Boussoura et Seini sont un couple moderne de Yaoundé. Il est médecin, elle est professeure de littérature. Ils sont mariés depuis longtemps, les enfants sont grands. Mais voilà. Seine est fils de roi et il est appelé à devenir lamido, gardien des traditions et de la religion. Sa femme est, bien entendu, loin d’être ravie. Mais ils s’aime et elle le suit dans sa nouvelle vie, qui implique, entre autres, des quartiers séparés et un harem. Eux qui avaient un mariage monogame.

Mon avis

Djaïli Amadou Amal a un réel talent de conteuse. Elle réussit à esquisser tout de suite des personnages crédibles, touchants, imparfaits, qui ont tous une certaine évolution. Ses romans me transportent illico au Cameroun où tout est différent, de la religion à la façon de penser. La situation des femmes, bien sûr. Surtout. Car c’est surtout de ça qu’il s’agit.

Nous verrons donc évoluer le couple et son entourage pendant de nombreuses années. Boussoura, l’épouse, va passer de l’incrédulité initiale à la révolte, en passant par toute ue gamme d’émotions intermédiairee. Elle ne devient pas soumise du jour au lendemain, tout dans la relation évolue lentement mais inexorablement. Entre les attentes de la communauté et les siennes, il y a un monde. Elle voit également son mari changer petit à petit, alors qu’il cède aux privilèges qui s’offrent désormais à lui.

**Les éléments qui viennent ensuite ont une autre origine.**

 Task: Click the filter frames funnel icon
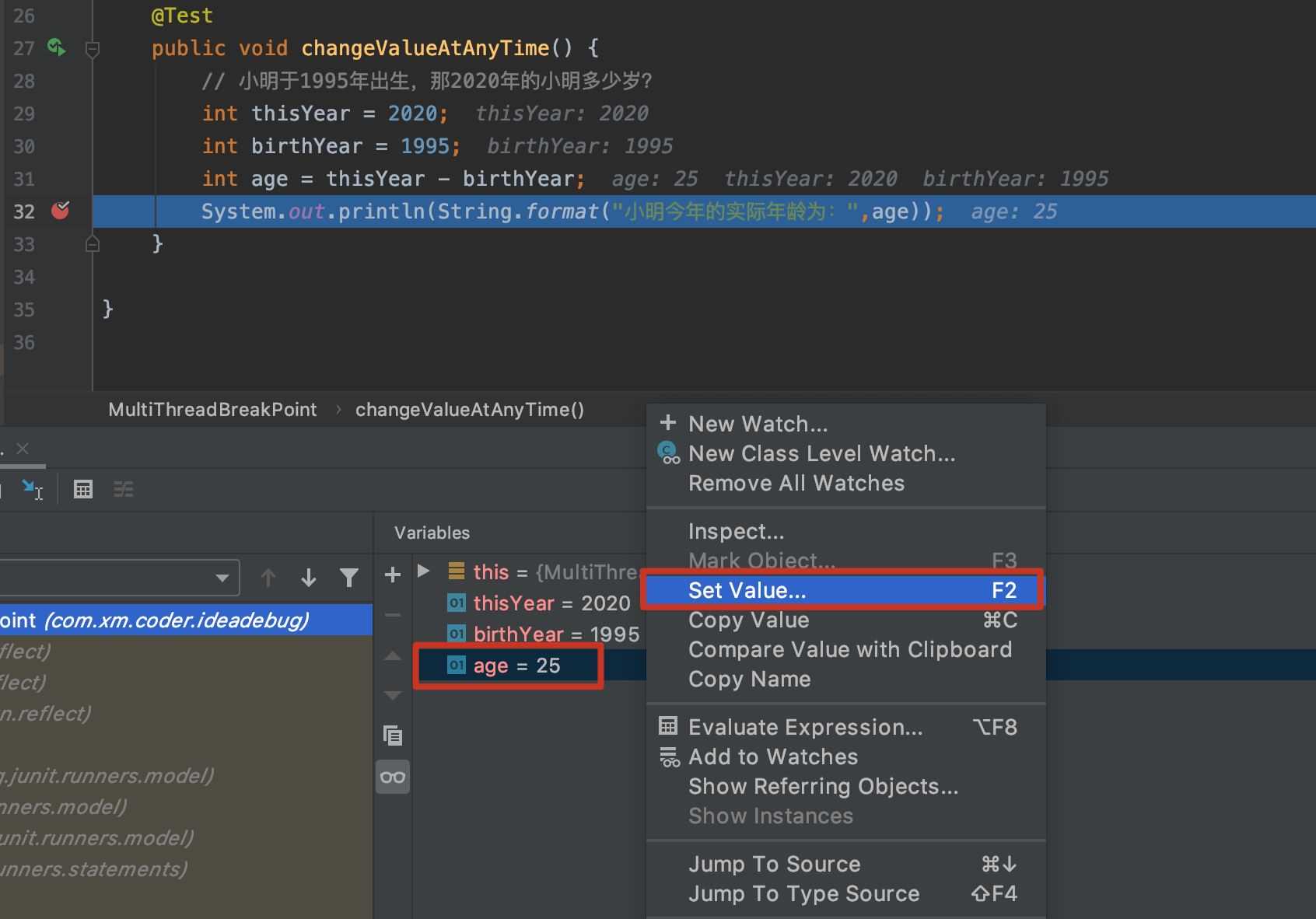pos(349,578)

Toutes les femmes de cette histoire m’ont touchée. Boussoura, certes, mais également les concubines, esclaves honorées, qui ne s’en sortent pas toujours bien. Je ne connaissais rien de l’existence de ces micro-sociétés et comme souvent, l’autrice donne une voix à celle qui en ont si peu. Ça parle de patriarcat, du poids des traditions, de l’appât du pouvoir et de la polygamie, surtout quand elle n’est pas choisie. Voir le changement graduel dans la façon de penser de Seini, l’homme qui se laisse tenter par tous les possible, est déchirant. Et j’ai adoré la fin.

Bref, un autre très bon roman de cette autrice et je vous invite à lire ses précédents.

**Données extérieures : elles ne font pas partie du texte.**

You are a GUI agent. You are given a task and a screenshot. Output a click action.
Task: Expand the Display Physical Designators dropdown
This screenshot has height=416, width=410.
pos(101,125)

Proust, roman familial – Laure Murat

Vous savez que entre Proust et moi, le courant passe. Assez pour que je souhaite vivement lire un essai sur l’aristocratie en lien avec son oeuvre. Et savez-vous quoi, j’ai bien fait.

De quoi ça parle

L’autrice est née dans l’aristocratie. À 20 ans, elle lit la recherche et elle a une illumination. Ce monde-là, c’était le monde de son enfance. Proust avait connu ses arrières-grands-parents. C’est donc à travers son oeuvre qu’elle va mieux comprendre le monde qui l’a forgée et qu’elle a fini par rejeter.

Mon avis

Je ne suis pas issue de l’aristocratie. Je viens d’une famille normale, bien prolétaire et tout. Du coup, l’enfance de l’autrice est aussi éloignée de la mienne que possible. Pourtant, j’ai ressenti son mal-être et sa joie d’enfin voir se jeter un éclairage sur son propre vécu. Car pour elle, l’aristocratie, c’est un peu une tentative désespérée de faire perdurer un monde qui n’existe plus et qui semble hors du temps. Proust réussit, dans sa recherche, à décortiquer cet univers, à en analyser les tenants et les aboutissants, à en faire ressortir la vacuité également. Et le conformisme. Car il ne faudrait que surtout rien ne change, ou n’apparaisse changer. La diversité sexuelle, on sait qu’elle existe, mais on fait comme si ce n’était pas le cas. Difficile de se battre et de s’émanciper quand on n’existe pas.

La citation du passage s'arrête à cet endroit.